Jalan Mahakam adalah jalan menuju akses pintu masuk Bakso Presiden yang lokasinya berada di tepi rel kereta api, atau di belakang area hotel Savanna (dulu pertokoan Mitra I). Meski lokasinya tersembunyi, dan ruang makannya tidak begitu luas, malah harus waspada dan menutup telinga saat ada kereta yang lewat, Bakso Presiden menjadi salah satu spot wisata kuliner yang diburu para wisatawan lokal yang datang ke Malang.
Nyaris tidak ada kata libur atau sepi. Setiap hari selalu penuh dengan pembeli. Bahkan di waktu libur panjang seperti ini, antrian pembeli di Bakso Presiden mengular panjang. Para pembeli, yang rata-rata datang dari luar kota Malang rela antri hanya untuk mencicipi kenikmatan semangkuk Bakso Presiden.
Situasi yang sama bisa kita lihat di spot-spot wisata kuliner lain yang sudah terkenal kemasyhurannya. Saya sendiri pernah merasakan, harus rela antri satu jam lamanya hanya untuk membeli sepiring kecil Ketan Legenda yang berada di kawasan Alun-alun Kota Wisata Batu.

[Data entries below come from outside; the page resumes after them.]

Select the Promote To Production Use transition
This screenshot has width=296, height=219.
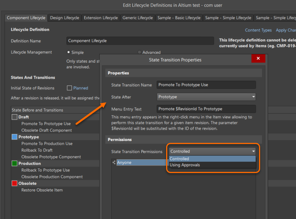[47, 144]
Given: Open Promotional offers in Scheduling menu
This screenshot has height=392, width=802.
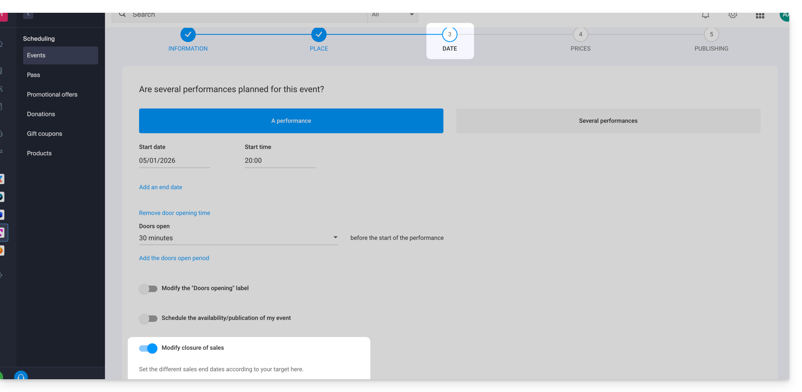Looking at the screenshot, I should (52, 95).
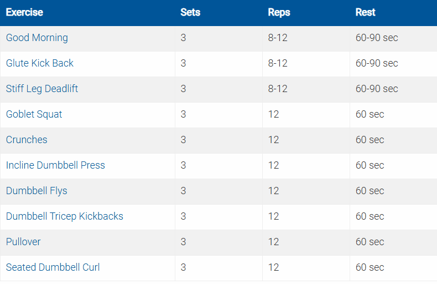Open the Dumbbell Flys link

point(37,191)
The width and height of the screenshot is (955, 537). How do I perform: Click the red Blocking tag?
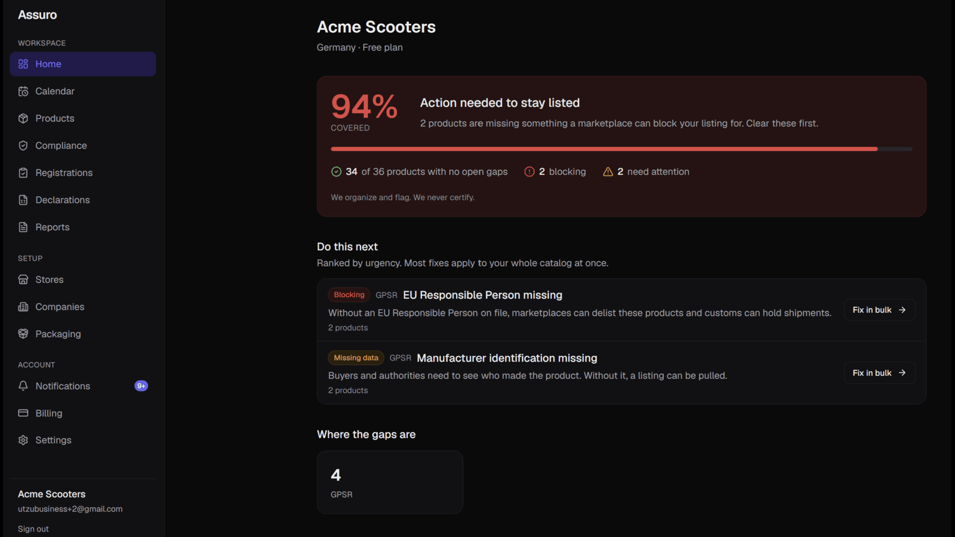pyautogui.click(x=349, y=295)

Pengalaman antri lama itu membuat saya berfikir, mengapa kita rela antri hanya untuk merasakan menu kuliner favorit? Karena gengsi, penasaran, atau memang rasa suka yang berlebihan?
Terus terang, waktu saya rela antri membeli Ketan Legenda, motivasinya adalah karena rasa penasaran. Sampai pada waktu itu, saya belum pernah makan Ketan yang kata orang-orang rasanya lain daripada yang lain. Lebih maknyus dibanding ketan-ketan biasa.
Ketika sudah membeli dan memakannya, lha kok rasanya sama seperti ketan buatan ibu saya waktu kecil dulu. Hanya karena ada tambahan rasa durian atau topping coklat dan bahan lainnya saja yang membuatnya berbeda. Selebihnya, sama.
Memang sih, selera setiap orang itu berbeda. Tapi kembali lagi ke masalah antri, buat apa kita harus rela mengantri panjang jika kita bisa membelinya di tempat lain yang mungkin rasanya juga tidak kalah enaknya?
Apa karena gengsi berhubung tempat kuliner itu sudah kadung terkenal di dunia maya? Jika hanya menuruti gengsi belaka, selamanya kita hanya menjadi follower. Kita tidak akan pernah bisa mengeksplorasi tempat wisata kuliner lain yang mungkin belum banyak diketahui orang, dengan rasa yang mungkin saja lebih enak.